Wayne Dobson (5 July 1957 – 7 July 2025) was an English magician, who became well known through various television appearances in the late 1980s and 1990s. At the height of his fame, he had his own television series Wayne Dobson – A Kind of Magic. He became known as a campaigner for multiple sclerosis charities.

==Early life and magic career==
Dobson was born in Blaby, near Leicester and developed an interest in magic at an early age. He attributed the start of this interest to experiences including seeing an entertainer at a children's party and watching television programmes such as the David Nixon show. When he was nine his parents gave him a David Nixon Magic set as a Christmas present and thereafter, he became a dedicated performer always seeking to learn new tricks. During a school trip to London to visit the British Museum, he stumbled upon the Davenports magic shop, to which he would return often during his teens as he sought to learn more about professional magic. At Davenports, he met magician Pat Page who became a mentor and lifelong friend. Other influences cited by Dobson include Roy Johnson, Ken Brooke and Dai Vernon, who was revered among magicians for his close-up magic.

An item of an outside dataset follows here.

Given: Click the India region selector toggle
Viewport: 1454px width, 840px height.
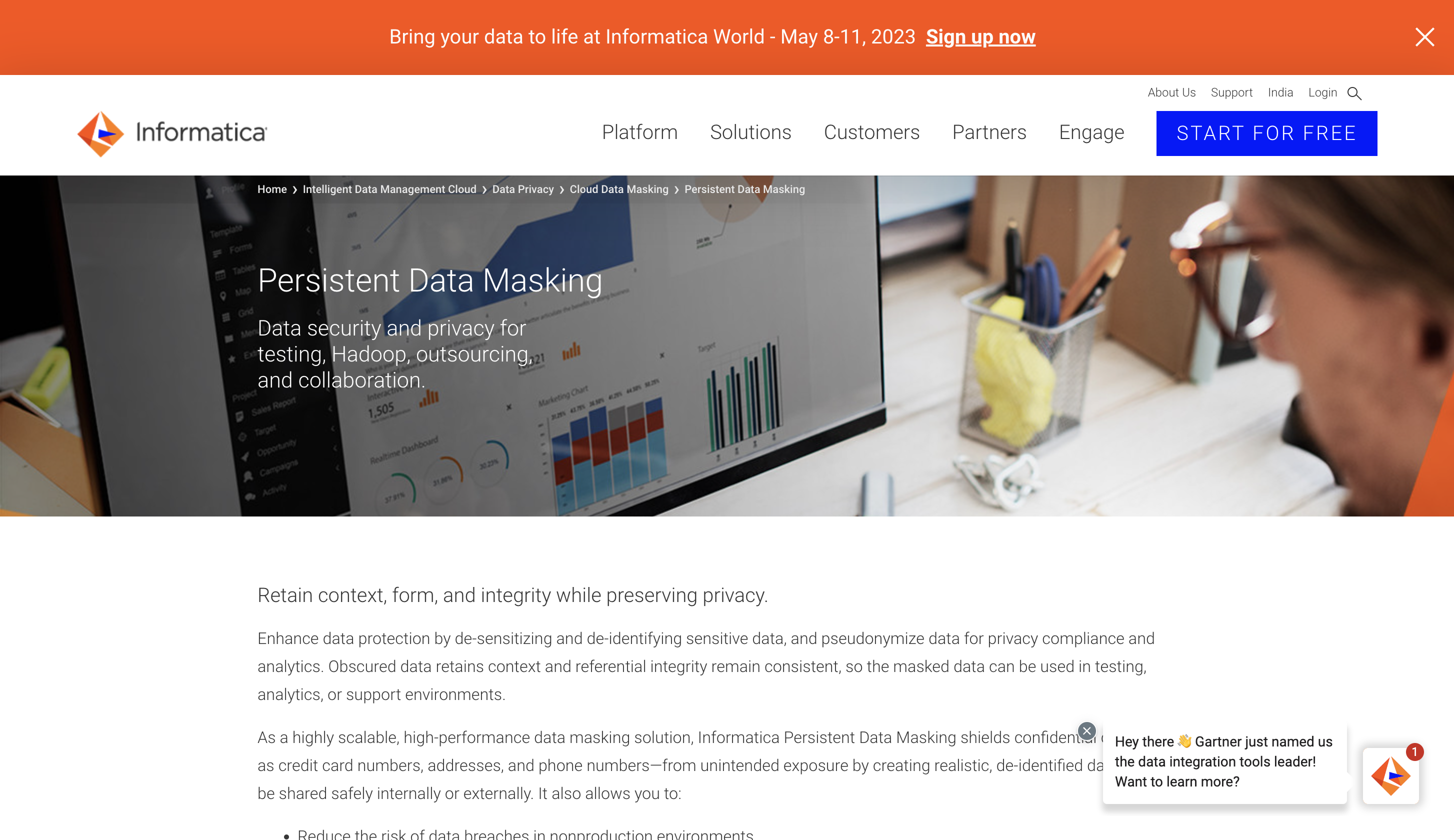Looking at the screenshot, I should point(1280,92).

At the age of 16, Dobson became the youngest ever member of the Leicester Magic Circle. He also started to pick up work on a semi-professional basis at local clubs. In 1977, he won joint first prize in the close-up competition at the International Brotherhood of Magicians British Ring Convention. This led to his television debut on the BBC Television show Blue Peter. Encouraged by this success Dobson decided at the age of 21 to become a full-time professional magician.

Dobson had developed a style of magic based around fast-talking patter and one-liner humour. It won him work as an opening act on tours with top UK performers such as Freddie Starr, Dame Shirley Bassey and the Shadows. He also began getting guest slots on television shows. In 1988, he was hired as a support act for Engelbert Humperdinck on a tour of America.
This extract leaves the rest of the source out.